Una imagen a toda página de la Sagrada Familia ha sido la elegida por el Daesh para sobreimprimir referencias a los atentados de Cataluña que ilustran el último número de «Rumiyah», la principal revista de propaganda terrorista de la organización islamista difundida online este fin de semana, que dedica su portada a la tragedia de Barcelona y Cambrils y todo su prólogo a amenazar a España.

Los ataques, –advierten echando mano de la retórica habitual–, continuarán, y nuestro país no podrá frenarlos por muchas «medidas y precauciones que se tomen», por lo que avanza que los gobiernos occidentales vayan preparándose para «un incremento de pérdidas de guerra».

Escrutada por los expertos como una fuente de información importante sobre la hoja de ruta, las ambiciones y la didáctica del autodenominado Estado Islámico (EI), en el último número de esta publicación se manipula, entre otros, el impacto que los atentados han tenido en materia de Seguridad en España. Así, se afirma que como consecuencia de ellos «el nivel de amenaza se ha elevado a 4», cuando tal escalón de alerta está vigente desde junio de 2015. Asimismo, sobre lo ocurrido la tarde del 17 de agosto pasado, la narrativa califal asegura que sus muyahidines utilizaron un «camión» para atropellar a sus víctimas, –cuando se trató de un coche–, o que protagonizaron un tiroteo dentro de un bar de Barcelona, bulo que fue inmediatamente desmentido por los Mossos ya el día de autos.

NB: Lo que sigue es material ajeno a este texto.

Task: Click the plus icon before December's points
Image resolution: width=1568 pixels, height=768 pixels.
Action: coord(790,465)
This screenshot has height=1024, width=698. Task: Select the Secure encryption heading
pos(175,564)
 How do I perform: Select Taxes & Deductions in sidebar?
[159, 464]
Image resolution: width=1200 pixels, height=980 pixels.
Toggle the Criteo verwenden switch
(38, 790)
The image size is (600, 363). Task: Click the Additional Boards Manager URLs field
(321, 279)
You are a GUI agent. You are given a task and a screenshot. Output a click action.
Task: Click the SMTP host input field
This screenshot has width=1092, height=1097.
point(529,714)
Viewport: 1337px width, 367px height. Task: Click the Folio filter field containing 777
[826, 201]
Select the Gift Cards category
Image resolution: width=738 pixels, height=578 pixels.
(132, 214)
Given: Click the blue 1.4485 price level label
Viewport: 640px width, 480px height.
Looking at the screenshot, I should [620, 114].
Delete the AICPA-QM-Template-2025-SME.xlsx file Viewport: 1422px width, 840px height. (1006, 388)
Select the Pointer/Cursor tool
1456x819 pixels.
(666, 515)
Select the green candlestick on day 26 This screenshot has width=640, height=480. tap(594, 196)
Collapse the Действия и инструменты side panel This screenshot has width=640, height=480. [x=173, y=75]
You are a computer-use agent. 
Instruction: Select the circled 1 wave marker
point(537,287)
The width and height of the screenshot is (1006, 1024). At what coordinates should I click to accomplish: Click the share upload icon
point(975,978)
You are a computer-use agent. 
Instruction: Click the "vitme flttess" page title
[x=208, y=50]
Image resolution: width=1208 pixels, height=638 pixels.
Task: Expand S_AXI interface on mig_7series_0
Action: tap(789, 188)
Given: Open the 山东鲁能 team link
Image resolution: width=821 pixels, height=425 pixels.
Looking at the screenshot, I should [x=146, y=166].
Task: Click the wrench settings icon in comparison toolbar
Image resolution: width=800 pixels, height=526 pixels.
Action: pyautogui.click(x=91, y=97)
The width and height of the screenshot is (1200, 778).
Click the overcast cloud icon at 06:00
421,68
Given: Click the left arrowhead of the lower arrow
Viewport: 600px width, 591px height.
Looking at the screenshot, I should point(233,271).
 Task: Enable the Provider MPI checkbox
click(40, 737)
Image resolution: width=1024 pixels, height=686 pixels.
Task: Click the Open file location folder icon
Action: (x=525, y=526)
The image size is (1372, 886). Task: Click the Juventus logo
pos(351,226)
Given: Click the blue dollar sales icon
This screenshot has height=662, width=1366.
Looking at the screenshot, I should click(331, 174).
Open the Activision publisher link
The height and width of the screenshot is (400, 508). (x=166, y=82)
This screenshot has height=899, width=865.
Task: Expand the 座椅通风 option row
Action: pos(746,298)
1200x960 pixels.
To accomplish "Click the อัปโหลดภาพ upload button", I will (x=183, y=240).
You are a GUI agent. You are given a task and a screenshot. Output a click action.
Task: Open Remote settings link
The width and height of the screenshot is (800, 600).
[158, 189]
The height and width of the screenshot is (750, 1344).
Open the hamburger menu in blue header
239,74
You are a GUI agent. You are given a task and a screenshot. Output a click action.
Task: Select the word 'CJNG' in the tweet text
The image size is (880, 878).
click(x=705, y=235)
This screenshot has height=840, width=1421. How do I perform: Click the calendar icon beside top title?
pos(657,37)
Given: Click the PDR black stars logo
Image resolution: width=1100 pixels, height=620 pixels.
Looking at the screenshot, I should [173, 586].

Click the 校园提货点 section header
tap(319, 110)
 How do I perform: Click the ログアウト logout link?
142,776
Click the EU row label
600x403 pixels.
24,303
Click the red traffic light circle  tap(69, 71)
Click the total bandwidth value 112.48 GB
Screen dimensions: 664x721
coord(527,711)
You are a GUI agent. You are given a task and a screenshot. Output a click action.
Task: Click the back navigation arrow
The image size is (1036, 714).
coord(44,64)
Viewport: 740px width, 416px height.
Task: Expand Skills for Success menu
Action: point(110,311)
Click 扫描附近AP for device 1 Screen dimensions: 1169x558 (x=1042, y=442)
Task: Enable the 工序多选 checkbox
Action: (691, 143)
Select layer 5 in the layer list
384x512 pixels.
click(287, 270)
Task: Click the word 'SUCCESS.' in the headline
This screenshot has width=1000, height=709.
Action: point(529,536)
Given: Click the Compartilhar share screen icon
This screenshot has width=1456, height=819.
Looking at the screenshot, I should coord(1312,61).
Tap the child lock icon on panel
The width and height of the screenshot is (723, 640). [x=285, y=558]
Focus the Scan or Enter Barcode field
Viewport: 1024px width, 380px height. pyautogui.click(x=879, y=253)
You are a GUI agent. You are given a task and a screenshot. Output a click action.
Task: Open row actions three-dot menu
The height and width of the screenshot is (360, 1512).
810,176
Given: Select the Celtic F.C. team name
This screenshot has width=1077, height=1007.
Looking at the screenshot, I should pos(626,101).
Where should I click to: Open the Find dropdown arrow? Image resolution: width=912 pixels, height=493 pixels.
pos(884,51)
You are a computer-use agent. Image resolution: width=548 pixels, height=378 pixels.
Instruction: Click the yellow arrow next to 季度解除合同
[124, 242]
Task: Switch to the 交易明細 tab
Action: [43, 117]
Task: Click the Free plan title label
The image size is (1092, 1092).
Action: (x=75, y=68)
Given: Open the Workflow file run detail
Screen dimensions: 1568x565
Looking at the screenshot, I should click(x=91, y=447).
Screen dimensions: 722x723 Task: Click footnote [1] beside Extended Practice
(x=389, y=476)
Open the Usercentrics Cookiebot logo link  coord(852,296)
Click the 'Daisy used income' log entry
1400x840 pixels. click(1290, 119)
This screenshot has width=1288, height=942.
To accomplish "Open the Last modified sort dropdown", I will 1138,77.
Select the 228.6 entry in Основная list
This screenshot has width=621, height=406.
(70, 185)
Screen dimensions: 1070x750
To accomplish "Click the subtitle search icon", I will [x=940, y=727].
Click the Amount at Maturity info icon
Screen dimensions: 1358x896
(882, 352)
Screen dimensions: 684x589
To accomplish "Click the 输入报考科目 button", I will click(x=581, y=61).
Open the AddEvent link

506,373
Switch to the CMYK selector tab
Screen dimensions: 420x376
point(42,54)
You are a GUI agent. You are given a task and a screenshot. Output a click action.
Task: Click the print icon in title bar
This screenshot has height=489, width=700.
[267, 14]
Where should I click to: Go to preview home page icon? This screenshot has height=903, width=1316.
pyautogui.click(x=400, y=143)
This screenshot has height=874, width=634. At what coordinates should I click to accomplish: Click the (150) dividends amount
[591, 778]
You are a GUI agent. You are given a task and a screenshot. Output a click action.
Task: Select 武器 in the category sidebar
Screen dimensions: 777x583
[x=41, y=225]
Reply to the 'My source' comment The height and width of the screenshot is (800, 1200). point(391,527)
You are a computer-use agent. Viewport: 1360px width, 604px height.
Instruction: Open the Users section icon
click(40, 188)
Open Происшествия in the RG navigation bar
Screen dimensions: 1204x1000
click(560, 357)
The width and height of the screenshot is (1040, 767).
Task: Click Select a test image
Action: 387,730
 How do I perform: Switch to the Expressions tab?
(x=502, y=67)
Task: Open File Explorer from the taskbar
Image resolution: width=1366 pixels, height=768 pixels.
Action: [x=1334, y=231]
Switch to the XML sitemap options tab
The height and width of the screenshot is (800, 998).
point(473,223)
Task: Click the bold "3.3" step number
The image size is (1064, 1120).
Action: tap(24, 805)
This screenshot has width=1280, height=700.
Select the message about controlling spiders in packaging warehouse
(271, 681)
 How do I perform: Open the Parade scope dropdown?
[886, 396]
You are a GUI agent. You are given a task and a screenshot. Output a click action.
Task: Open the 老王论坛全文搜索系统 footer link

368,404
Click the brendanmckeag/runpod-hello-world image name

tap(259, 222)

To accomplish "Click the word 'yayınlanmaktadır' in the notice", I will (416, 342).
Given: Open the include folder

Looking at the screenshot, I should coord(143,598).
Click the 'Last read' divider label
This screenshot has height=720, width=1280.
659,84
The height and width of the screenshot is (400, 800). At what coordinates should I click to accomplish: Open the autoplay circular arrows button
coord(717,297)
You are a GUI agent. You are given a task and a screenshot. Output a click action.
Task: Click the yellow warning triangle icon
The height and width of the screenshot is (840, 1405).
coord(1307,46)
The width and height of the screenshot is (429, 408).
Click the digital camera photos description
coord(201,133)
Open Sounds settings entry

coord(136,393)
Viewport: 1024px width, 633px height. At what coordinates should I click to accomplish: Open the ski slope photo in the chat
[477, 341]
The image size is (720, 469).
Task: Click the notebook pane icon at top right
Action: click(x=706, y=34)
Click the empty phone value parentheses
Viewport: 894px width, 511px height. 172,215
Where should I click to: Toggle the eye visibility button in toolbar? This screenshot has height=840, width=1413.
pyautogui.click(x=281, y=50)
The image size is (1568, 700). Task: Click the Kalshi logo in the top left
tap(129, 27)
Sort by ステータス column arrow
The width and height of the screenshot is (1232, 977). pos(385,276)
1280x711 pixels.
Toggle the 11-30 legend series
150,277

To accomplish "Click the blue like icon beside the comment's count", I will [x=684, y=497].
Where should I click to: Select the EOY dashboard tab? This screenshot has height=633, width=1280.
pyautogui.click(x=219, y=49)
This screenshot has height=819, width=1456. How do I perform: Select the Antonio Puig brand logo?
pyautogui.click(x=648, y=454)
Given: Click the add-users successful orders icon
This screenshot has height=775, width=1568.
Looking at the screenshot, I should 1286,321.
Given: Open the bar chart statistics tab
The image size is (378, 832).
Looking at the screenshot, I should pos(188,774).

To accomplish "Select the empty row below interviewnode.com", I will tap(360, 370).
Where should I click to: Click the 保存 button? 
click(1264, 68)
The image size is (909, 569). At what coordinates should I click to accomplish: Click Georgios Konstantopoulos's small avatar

La deformación del relato «refleja las limitaciones del Daesh como organización», sentencia en declaraciones a este diario el profesor de Ciencia Política de la Universidad Pablo de Olavide (Sevilla), Manuel R. Torres, que incide especialmente en la «degradación de su aparato propagandístico, que les impide sacar partido del último gran éxito táctico» que han sido los ataques en Cataluña.

Experto en yihadismo y Seguridad Internacional, el profesor subraya que existía gran «expectación» por el tratamiento que se iba a dar en esta revista a los atentados en España «puesto que normalmente ofrecen mucha información sobre la naturaleza de las células, pero –indica– no han aportado nada, solo reiteran inexactitudes ya publicadas». A años luz de la pormenorizada cobertura que recibieron los ataques de París o Bruselas, sobre los que Rumiyah reveló biografías y fotos en combate de cada atacante, uno por uno.

En el caso de Barcelona y Cambrils, Daesh ha puesto de manifiesto que «carece de capacidad para trazar el perfil de los participantes, lo que –añade Torres–nos dice que era una célula muy local y ninguno había viajado a territorio de Siria o Irak». Junto a ello, se evidencia que no controlan «fuentes de información ni de verificación ni de búsqueda de documentación, siquiera en espacios de dominio público» en idioma español, una falta de competencia que habría desembocado en esa repetición de «bulos».